L'équipe d'Adbusters a lancé son premier caillou dans le cyberespace dès le mois de février. Aucune réponse. Puis, il y a eu la révolte de Madrid. Adbusters a envoyé une nouvelle invitation à ses 90 000 abonnés sur l'internet: le 17 septembre, occupons Wall Street. Cette fois, la vague a levé.

Une dizaine de vétérans de la Puerta del Sol sont venus prêter main-forte à Occupy Wall Street (OWS). Parmi eux, Nikki Schiller, responsable du comité international des manifestants espagnols, qui n'en revient pas de voir comment le mouvement s'est répandu. «C'est une révolution mondiale!»

À New York, le premier noyau de manifestants regroupe beaucoup de profs et d'étudiants qui ont fait leurs classes en protestant contre les coupes municipales. Une cinquantaine de personnes se partagent l'organisation du mouvement, qui se dit collectif et refuse de se doter d'un programme.

Les détracteurs reprochent à OWS l'absence de demandes précises (contrairement aux manifestants égyptiens, qui avaient, eux, une longue liste d'épicerie à présenter aux autorités).

«Mais c'est très clair, ce qu'on veut, rétorque le vendeur d'antiquités Thorin Darsto, qui passe ses nuits au square depuis le 17 septembre. Nous voulons que les sociétés cessent d'acheter les politiciens, nous voulons de la transparence, nous voulons savoir d'où vient l'argent et où il va.»

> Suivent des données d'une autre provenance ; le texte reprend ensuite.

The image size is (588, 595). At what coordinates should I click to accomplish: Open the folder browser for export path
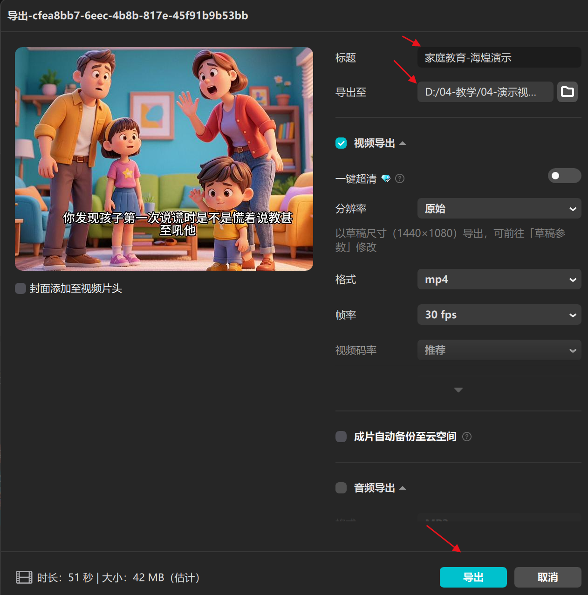coord(567,92)
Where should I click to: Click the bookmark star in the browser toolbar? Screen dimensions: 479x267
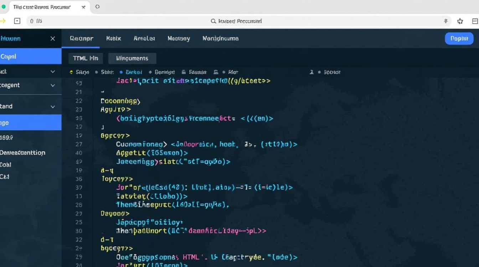(460, 21)
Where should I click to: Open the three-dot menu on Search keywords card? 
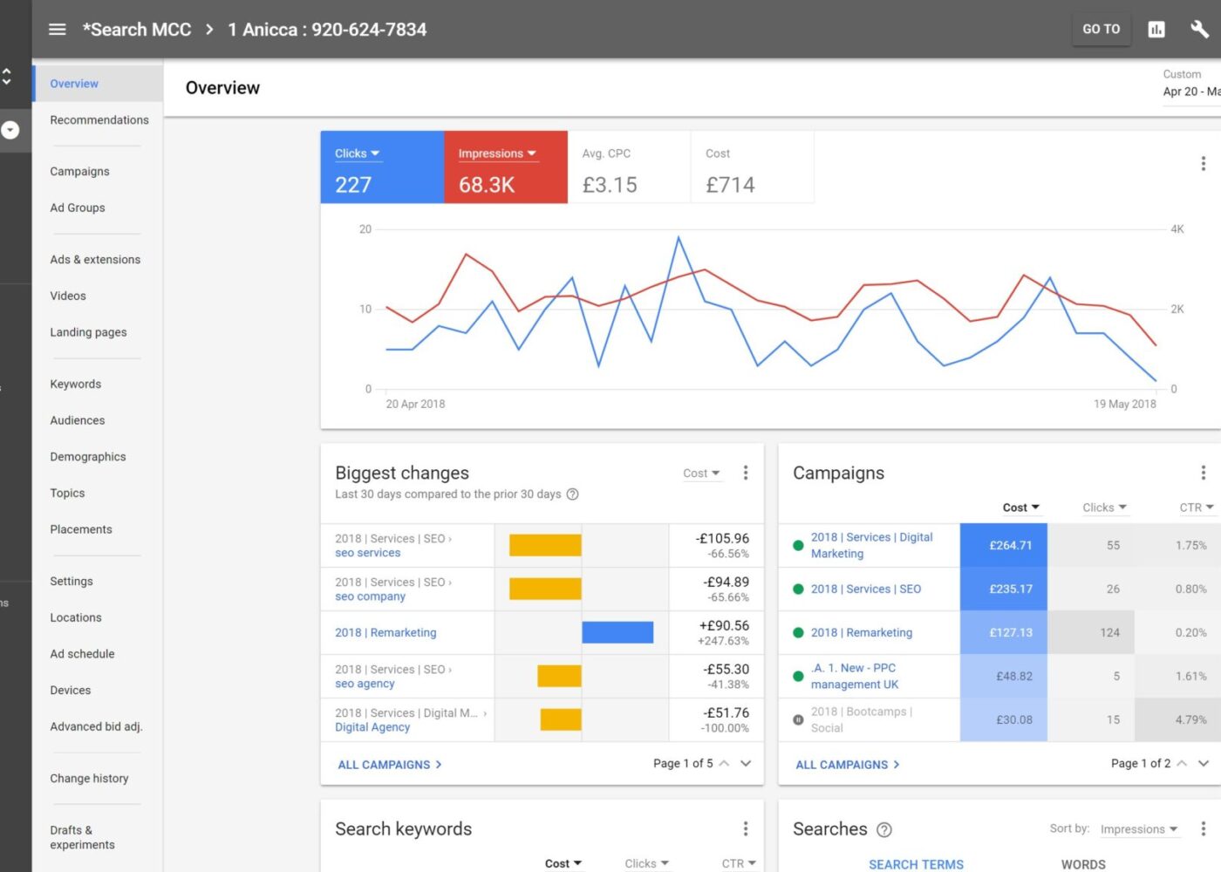(746, 828)
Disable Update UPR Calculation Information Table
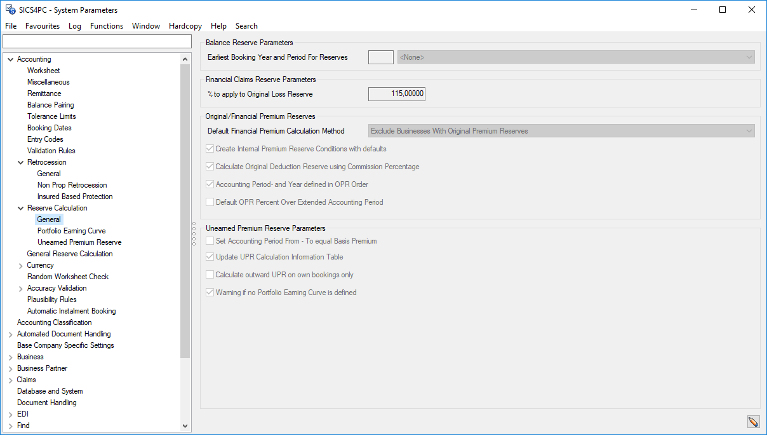This screenshot has height=435, width=767. coord(210,256)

D'abord ignorée des médias, la contestation a pris une ampleur qui a surpris ses organisateurs. Les appuis se multiplient. Des syndicats et des personnalités connues sont montés dans le train. Dans un discours à la place Zuccotti, l'essayiste Naomi Klein a dit qu'OWS est le phénomène le plus important qui se passe actuellement dans le monde.

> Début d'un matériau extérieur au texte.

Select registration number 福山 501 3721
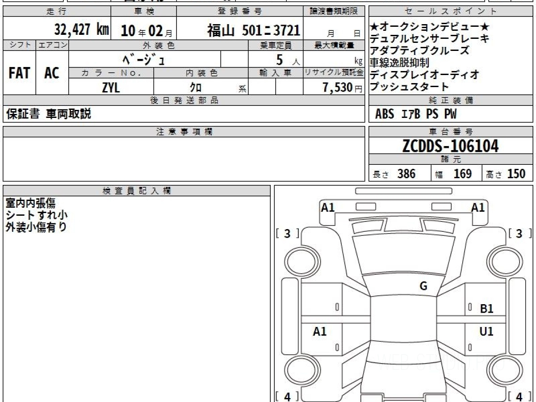This screenshot has width=536, height=402. [x=253, y=30]
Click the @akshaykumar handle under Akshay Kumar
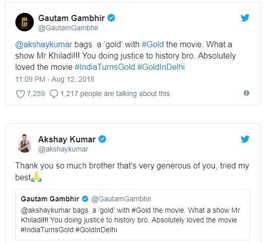Viewport: 265px width, 243px height. 63,149
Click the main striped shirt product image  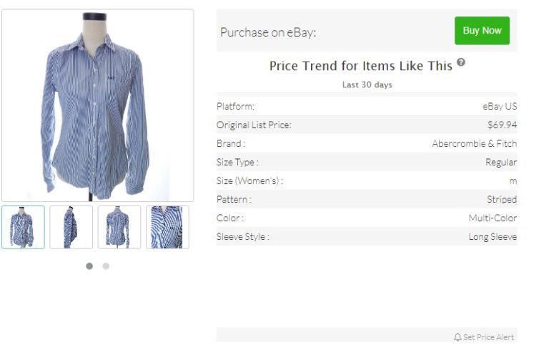[98, 105]
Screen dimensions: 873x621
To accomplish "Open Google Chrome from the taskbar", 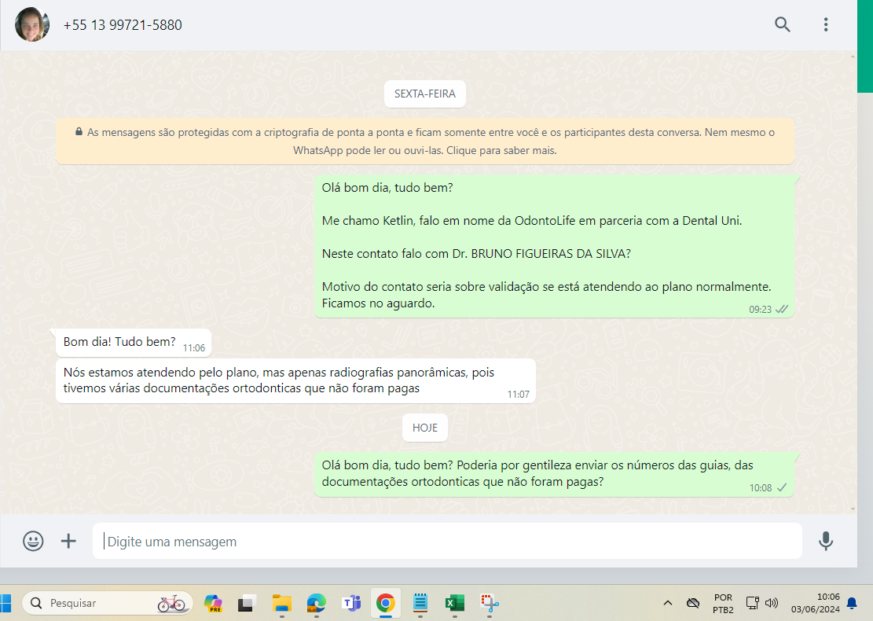I will tap(385, 603).
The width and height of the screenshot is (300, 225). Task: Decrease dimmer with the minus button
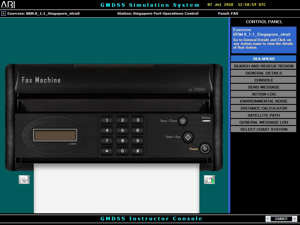tap(268, 219)
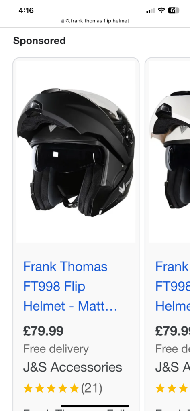This screenshot has width=190, height=411.
Task: Tap the battery level indicator
Action: pyautogui.click(x=174, y=10)
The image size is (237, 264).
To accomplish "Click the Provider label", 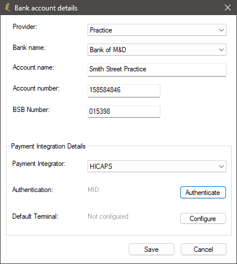I will pos(25,27).
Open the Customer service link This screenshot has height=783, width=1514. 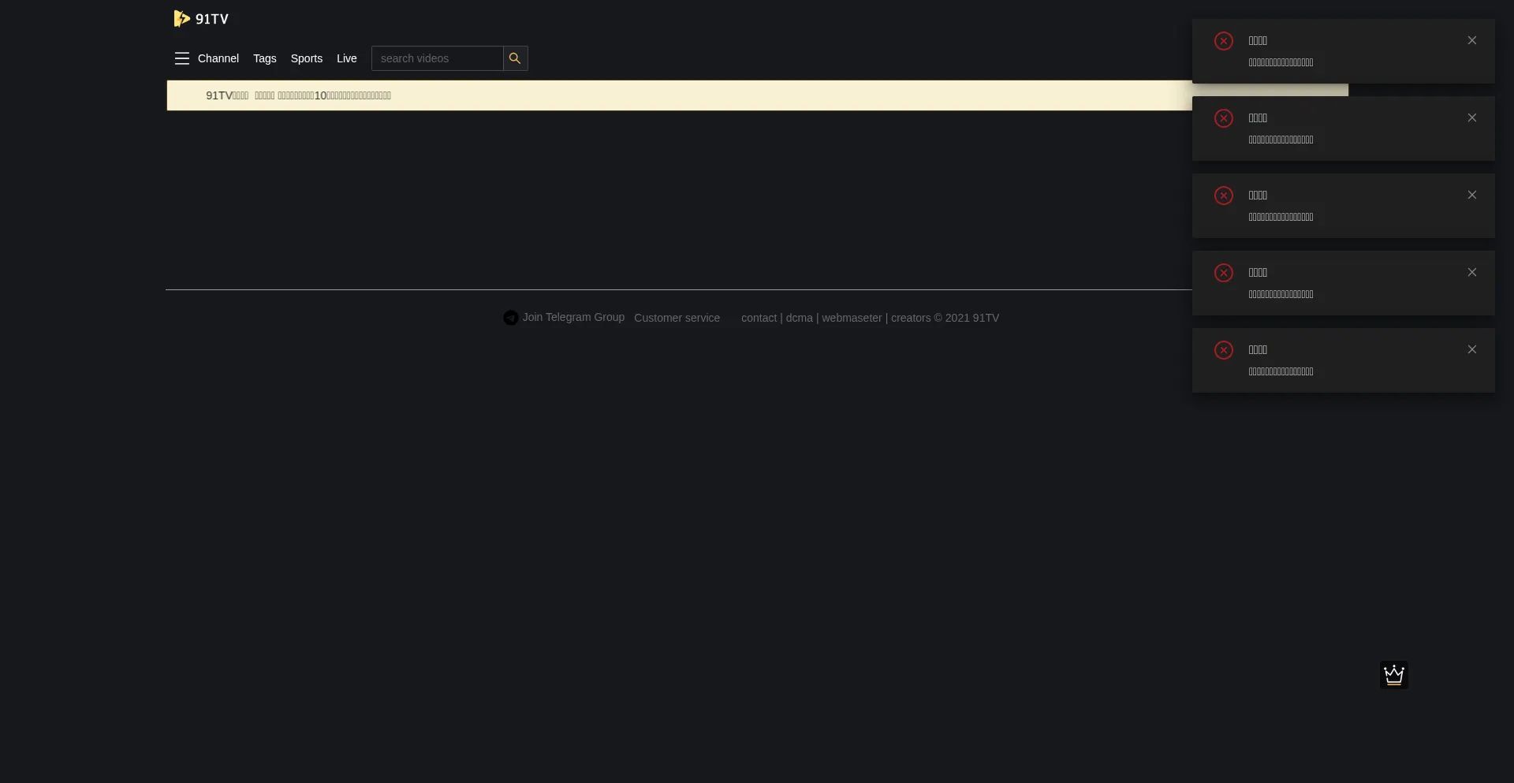tap(677, 318)
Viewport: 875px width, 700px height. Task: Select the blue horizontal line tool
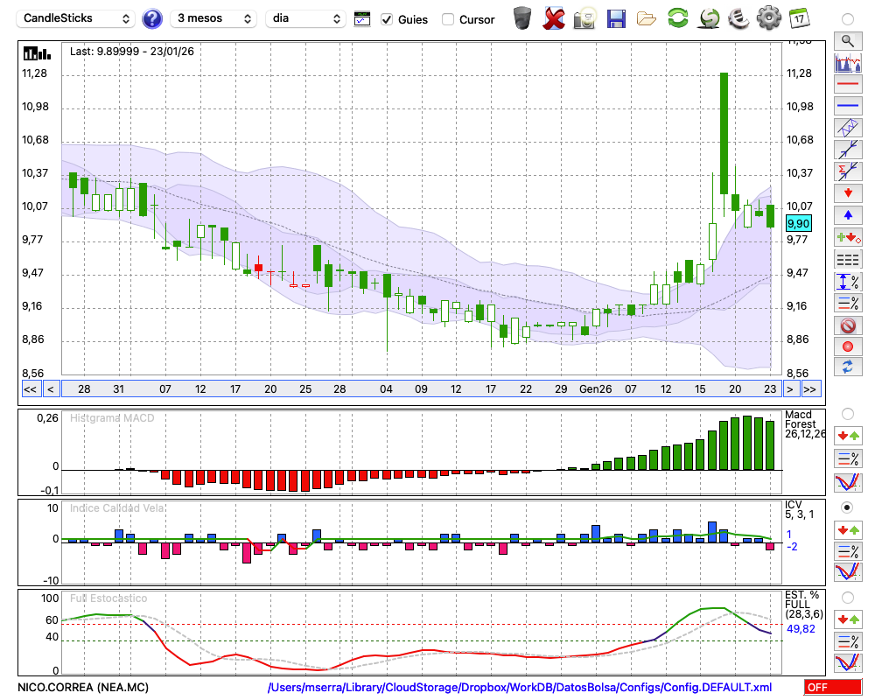[847, 106]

De façon plus surprenante, Lech Walesa, héros de la lutte contre le communisme en Pologne, a lui aussi appuyé les manifestants.

Qui dit appui dit argent: selon Justin Wedes, OWS a réussi à amasser 150 000$. Que des dons individuels, il va de soi.

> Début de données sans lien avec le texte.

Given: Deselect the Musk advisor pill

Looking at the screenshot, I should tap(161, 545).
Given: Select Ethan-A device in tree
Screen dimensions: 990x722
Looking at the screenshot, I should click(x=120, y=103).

Les analyses se multiplient: quelle mouche a donc piqué la planète pour que des gens sortent dans la rue sur tous les continents? Nous assistons à une révolte globale contre les élites, affirme le journaliste Peter Apps. Le monde est au bord d'une «grande fracture», à moins que ce ne soit un «grand virage» plein de risques et d'occasions, prophétise le journaliste Thomas Friedman.

Aux États-Unis, la droite américaine tombe à bras raccourcis sur les manifestants. «Mais les banques n'ont pas obligé ces enfants à emprunter pour payer leurs études», ironise le blogueur Robert Stacy McCain. «Ils divisent la société au pire moment», dit le républicain Mitt Romney.

Dans un article inspiré, le journaliste Chris Hedges leur répond en disant que les protestataires constituent la fleur de la société américaine. «Ils sont l'incarnation de l'espoir.»